- [THE TASK] Without omitting anything, copy every entry word for word.

┌─ DATA EXTRACTS

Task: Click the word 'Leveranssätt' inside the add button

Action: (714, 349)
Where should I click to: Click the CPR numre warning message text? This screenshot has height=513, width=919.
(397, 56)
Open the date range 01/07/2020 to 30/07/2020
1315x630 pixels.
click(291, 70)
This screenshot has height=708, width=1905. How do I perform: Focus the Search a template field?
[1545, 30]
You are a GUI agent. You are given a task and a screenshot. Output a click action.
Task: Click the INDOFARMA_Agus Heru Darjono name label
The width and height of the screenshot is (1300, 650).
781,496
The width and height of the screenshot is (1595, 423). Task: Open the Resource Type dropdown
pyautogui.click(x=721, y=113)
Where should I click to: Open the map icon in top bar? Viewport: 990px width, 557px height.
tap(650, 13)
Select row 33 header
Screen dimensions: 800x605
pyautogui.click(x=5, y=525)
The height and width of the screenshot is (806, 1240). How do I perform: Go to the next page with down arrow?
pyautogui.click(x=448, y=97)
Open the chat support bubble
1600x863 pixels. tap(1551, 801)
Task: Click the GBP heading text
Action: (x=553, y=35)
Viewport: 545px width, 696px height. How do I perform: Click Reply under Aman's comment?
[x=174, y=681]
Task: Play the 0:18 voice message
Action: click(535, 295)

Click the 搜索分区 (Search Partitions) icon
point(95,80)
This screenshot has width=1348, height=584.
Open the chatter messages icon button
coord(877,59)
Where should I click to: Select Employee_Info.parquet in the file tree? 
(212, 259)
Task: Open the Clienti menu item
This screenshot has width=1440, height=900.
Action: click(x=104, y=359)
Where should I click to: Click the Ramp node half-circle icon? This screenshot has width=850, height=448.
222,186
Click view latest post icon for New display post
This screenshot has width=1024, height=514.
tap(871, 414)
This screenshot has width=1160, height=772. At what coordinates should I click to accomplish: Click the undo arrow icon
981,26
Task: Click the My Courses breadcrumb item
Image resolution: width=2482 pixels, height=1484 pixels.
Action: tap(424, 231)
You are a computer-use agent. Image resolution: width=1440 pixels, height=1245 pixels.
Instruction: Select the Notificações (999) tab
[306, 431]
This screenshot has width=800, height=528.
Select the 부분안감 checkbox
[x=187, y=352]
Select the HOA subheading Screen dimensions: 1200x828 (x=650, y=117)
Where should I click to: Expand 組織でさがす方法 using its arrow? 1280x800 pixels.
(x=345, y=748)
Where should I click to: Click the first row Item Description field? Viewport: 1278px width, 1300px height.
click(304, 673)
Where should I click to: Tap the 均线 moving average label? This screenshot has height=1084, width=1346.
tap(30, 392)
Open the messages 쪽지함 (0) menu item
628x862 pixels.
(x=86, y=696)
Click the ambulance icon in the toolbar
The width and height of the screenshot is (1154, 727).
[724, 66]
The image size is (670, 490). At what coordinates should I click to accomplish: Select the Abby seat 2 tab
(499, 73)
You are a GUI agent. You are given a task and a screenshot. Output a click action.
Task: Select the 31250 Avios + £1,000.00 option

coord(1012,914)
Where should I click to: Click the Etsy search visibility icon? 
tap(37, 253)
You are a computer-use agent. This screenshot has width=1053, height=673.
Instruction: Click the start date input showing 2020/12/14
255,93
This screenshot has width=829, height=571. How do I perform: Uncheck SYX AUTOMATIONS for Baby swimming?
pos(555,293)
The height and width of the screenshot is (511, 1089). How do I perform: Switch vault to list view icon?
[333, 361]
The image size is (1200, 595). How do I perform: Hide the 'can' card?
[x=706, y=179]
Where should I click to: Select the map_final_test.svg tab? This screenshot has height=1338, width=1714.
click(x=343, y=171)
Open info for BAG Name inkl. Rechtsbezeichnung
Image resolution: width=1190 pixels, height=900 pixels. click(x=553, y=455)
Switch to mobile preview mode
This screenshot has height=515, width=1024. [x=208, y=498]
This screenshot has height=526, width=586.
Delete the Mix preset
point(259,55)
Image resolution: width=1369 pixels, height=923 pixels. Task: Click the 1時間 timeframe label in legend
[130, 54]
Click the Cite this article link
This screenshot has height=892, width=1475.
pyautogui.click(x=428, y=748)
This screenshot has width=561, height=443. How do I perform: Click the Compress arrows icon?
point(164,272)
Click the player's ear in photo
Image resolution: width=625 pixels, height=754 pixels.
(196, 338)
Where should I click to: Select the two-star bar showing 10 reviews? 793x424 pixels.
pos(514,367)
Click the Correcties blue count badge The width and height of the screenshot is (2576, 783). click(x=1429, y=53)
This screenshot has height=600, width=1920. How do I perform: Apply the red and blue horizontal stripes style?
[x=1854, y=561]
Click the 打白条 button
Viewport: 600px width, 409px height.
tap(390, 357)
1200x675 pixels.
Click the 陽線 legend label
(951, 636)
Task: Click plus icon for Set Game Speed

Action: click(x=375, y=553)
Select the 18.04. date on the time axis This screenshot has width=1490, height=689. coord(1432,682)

└─

- [ANSWER AREA]
Task: Click the word 'Leveranssätt' inside the add button

Action: (714, 349)
Where should I click to: Click the CPR numre warning message text? This screenshot has height=513, width=919.
(397, 56)
Open the date range 01/07/2020 to 30/07/2020
1315x630 pixels.
click(291, 70)
This screenshot has height=708, width=1905. How do I perform: Focus the Search a template field?
[1545, 30]
You are a GUI agent. You are given a task and a screenshot. Output a click action.
Task: Click the INDOFARMA_Agus Heru Darjono name label
The width and height of the screenshot is (1300, 650).
781,496
The width and height of the screenshot is (1595, 423). Task: Open the Resource Type dropdown
pyautogui.click(x=721, y=113)
Where should I click to: Open the map icon in top bar? Viewport: 990px width, 557px height.
tap(650, 13)
Select row 33 header
Screen dimensions: 800x605
pyautogui.click(x=5, y=525)
The height and width of the screenshot is (806, 1240). How do I perform: Go to the next page with down arrow?
pyautogui.click(x=448, y=97)
Open the chat support bubble
1600x863 pixels. tap(1551, 801)
Task: Click the GBP heading text
Action: (x=553, y=35)
Viewport: 545px width, 696px height. How do I perform: Click Reply under Aman's comment?
[x=174, y=681]
Task: Play the 0:18 voice message
Action: click(535, 295)

Click the 搜索分区 (Search Partitions) icon
point(95,80)
This screenshot has width=1348, height=584.
Open the chatter messages icon button
coord(877,59)
Where should I click to: Select Employee_Info.parquet in the file tree? 
(212, 259)
Task: Open the Clienti menu item
This screenshot has width=1440, height=900.
Action: click(x=104, y=359)
Where should I click to: Click the Ramp node half-circle icon? This screenshot has width=850, height=448.
222,186
Click view latest post icon for New display post
This screenshot has width=1024, height=514.
tap(871, 414)
This screenshot has width=1160, height=772. At what coordinates should I click to accomplish: Click the undo arrow icon
981,26
Task: Click the My Courses breadcrumb item
Image resolution: width=2482 pixels, height=1484 pixels.
Action: tap(424, 231)
You are a computer-use agent. Image resolution: width=1440 pixels, height=1245 pixels.
Instruction: Select the Notificações (999) tab
[306, 431]
This screenshot has width=800, height=528.
Select the 부분안감 checkbox
[x=187, y=352]
Select the HOA subheading Screen dimensions: 1200x828 (x=650, y=117)
Where should I click to: Expand 組織でさがす方法 using its arrow? 1280x800 pixels.
(x=345, y=748)
Where should I click to: Click the first row Item Description field? Viewport: 1278px width, 1300px height.
click(304, 673)
Where should I click to: Tap the 均线 moving average label? This screenshot has height=1084, width=1346.
tap(30, 392)
Open the messages 쪽지함 (0) menu item
628x862 pixels.
(x=86, y=696)
Click the ambulance icon in the toolbar
The width and height of the screenshot is (1154, 727).
[724, 66]
The image size is (670, 490). At what coordinates should I click to accomplish: Select the Abby seat 2 tab
(499, 73)
You are a GUI agent. You are given a task and a screenshot. Output a click action.
Task: Select the 31250 Avios + £1,000.00 option

coord(1012,914)
Where should I click to: Click the Etsy search visibility icon? 
tap(37, 253)
You are a computer-use agent. This screenshot has width=1053, height=673.
Instruction: Click the start date input showing 2020/12/14
255,93
This screenshot has width=829, height=571. How do I perform: Uncheck SYX AUTOMATIONS for Baby swimming?
pos(555,293)
The height and width of the screenshot is (511, 1089). How do I perform: Switch vault to list view icon?
[333, 361]
The image size is (1200, 595). How do I perform: Hide the 'can' card?
[x=706, y=179]
Where should I click to: Select the map_final_test.svg tab? This screenshot has height=1338, width=1714.
click(x=343, y=171)
Open info for BAG Name inkl. Rechtsbezeichnung
Image resolution: width=1190 pixels, height=900 pixels. click(x=553, y=455)
Switch to mobile preview mode
This screenshot has height=515, width=1024. [x=208, y=498]
This screenshot has height=526, width=586.
Delete the Mix preset
point(259,55)
Image resolution: width=1369 pixels, height=923 pixels. Task: Click the 1時間 timeframe label in legend
[130, 54]
Click the Cite this article link
This screenshot has height=892, width=1475.
pyautogui.click(x=428, y=748)
This screenshot has width=561, height=443. How do I perform: Click the Compress arrows icon?
point(164,272)
Click the player's ear in photo
Image resolution: width=625 pixels, height=754 pixels.
(196, 338)
Where should I click to: Select the two-star bar showing 10 reviews? 793x424 pixels.
pos(514,367)
Click the Correcties blue count badge The width and height of the screenshot is (2576, 783). click(x=1429, y=53)
This screenshot has height=600, width=1920. How do I perform: Apply the red and blue horizontal stripes style?
[x=1854, y=561]
Click the 打白条 button
Viewport: 600px width, 409px height.
tap(390, 357)
1200x675 pixels.
Click the 陽線 legend label
(951, 636)
Task: Click plus icon for Set Game Speed

Action: click(x=375, y=553)
Select the 18.04. date on the time axis This screenshot has width=1490, height=689. coord(1432,682)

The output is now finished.